Published October 22, 2009, 08:00 AM

Businessman seeks funds for restoration

Mitchell businessman Jeff Logan has a grand vision for what he considers an architectural treasure at 110 E. Second Ave. He wants to restore the downtown building to its former glory, with the help of state and local grants that he hopes to receive.

By: Seth Tupper, The Daily Republic

Mitchell businessman Jeff Logan has a grand vision for what he considers an architectural treasure at 110 E. Second Ave.

He wants to restore the downtown building to its former glory, with the help of state and local grants that he hopes to receive.

The building, which originally served as a bank, was described in 1967 as “the best building architecturally in Mitchell.”

“It reflects a significant style, blending function, ornament, proportion and space into a revealing artistic experience,” Milt Kudlacek was quoted as saying in a 1967 Daily Republic story. Kudlacek was the head of the Dakota Wesleyan University Fine Arts Department.

Logan dug up the Kudlacek quote for an application to the state Deadwood Fund, which issues grants ranging from $1,000 to $25,000 for historic restoration projects. The fund gets its money from Deadwood gambling revenues.

Logan also plans to apply for a $10,000, interest-free loan from a local façade-improvement program managed by the Mitchell Area Chamber of Commerce and Mitchell Area Development Corporation, in conjunction with local banks and the Mitchell Historic Preservation Commission.

It was at Wednesday’s meeting of the Historic Preservation Commission at City Hall that Logan, who’s known primarily for owning Logan Luxury Theatres, announced his intentions. Logan is a member of the commission, but he stepped outside that role to speak to the commission as a grant applicant.

His plans were prompted by the recent departure of the building’s tenant.

“Rather than rent it in the shape it’s in now,” Logan said, he decided to attempt a renovation that he thinks could make the building “a premier office space not only in Mitchell, but in the state.” Most recently, the building was home to a beauty salon.

The major focus of the renovation effort would include the restoration of a 36-foot-wide stained-glass window transom on the front of the building, and the removal of a drop ceiling that conceals a mezzanine level.

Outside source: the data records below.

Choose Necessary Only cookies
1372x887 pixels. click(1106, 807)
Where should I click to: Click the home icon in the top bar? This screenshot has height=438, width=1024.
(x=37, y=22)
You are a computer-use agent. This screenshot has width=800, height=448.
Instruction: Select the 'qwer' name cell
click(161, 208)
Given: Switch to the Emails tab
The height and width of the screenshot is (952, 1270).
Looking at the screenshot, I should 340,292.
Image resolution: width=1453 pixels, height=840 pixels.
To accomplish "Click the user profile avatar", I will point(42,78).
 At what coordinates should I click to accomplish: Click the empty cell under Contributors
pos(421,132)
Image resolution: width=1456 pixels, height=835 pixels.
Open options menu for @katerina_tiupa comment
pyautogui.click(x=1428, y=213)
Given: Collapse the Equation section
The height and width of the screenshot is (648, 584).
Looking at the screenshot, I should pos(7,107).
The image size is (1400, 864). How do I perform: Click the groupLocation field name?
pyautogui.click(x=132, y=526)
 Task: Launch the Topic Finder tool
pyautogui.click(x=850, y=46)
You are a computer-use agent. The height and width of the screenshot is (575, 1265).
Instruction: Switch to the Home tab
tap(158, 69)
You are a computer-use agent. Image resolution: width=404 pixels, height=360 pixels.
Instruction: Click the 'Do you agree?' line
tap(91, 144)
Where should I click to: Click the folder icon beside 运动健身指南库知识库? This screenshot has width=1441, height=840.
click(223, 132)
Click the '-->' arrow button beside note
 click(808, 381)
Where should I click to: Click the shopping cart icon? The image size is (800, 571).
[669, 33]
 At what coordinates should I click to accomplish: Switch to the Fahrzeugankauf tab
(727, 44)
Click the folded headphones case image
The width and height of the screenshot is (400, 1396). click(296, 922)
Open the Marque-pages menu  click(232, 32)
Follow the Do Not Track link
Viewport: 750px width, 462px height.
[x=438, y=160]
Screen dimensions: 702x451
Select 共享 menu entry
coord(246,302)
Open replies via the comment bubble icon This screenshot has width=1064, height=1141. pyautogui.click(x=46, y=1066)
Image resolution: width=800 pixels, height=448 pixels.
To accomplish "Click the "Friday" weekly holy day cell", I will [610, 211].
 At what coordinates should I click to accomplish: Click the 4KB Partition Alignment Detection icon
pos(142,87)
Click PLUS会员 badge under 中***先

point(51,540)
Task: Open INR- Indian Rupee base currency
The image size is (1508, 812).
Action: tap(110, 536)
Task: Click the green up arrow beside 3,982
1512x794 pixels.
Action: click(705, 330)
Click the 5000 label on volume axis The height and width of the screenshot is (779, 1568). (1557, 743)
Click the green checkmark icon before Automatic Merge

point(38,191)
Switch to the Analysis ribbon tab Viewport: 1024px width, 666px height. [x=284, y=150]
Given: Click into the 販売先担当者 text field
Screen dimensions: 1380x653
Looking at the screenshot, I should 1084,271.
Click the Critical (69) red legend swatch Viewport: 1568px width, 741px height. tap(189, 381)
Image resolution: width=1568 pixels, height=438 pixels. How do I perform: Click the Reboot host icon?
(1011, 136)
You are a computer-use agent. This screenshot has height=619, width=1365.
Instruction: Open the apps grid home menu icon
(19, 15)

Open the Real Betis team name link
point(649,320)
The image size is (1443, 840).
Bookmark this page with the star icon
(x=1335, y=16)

The drop-ceiling was installed during the 1960s for energy efficiency. The stainedglass windows were covered with plywood panels during the 1970s to keep them from collapsing, and the panels remain in place.

“It destroyed the entire feeling of the building and all the aesthetics of it,” Logan said.

According to Logan’s Deadwood Fund application, the building was built by Logan’s grandfather, George E. Logan, for Otis L. Branson, a Mitchell banker and state legislator. The design was by the Minneapolis architectural firm Purcell and Elmslie.

The legendary architect Frank Lloyd Wright visited the building during the 1930s, according to Logan. “Wright had spotted the building and stopped in to inquire who the architect was and ask a few other questions,” Logan wrote in his Deadwood Fund application.

Logan thinks the building can be restored to the jewel that caught Wright’s eye.

“We have to make a leap of faith, and we have to say, ‘Let’s fix it up,’ ” Logan said. “And then, hopefully, that tenant will come.”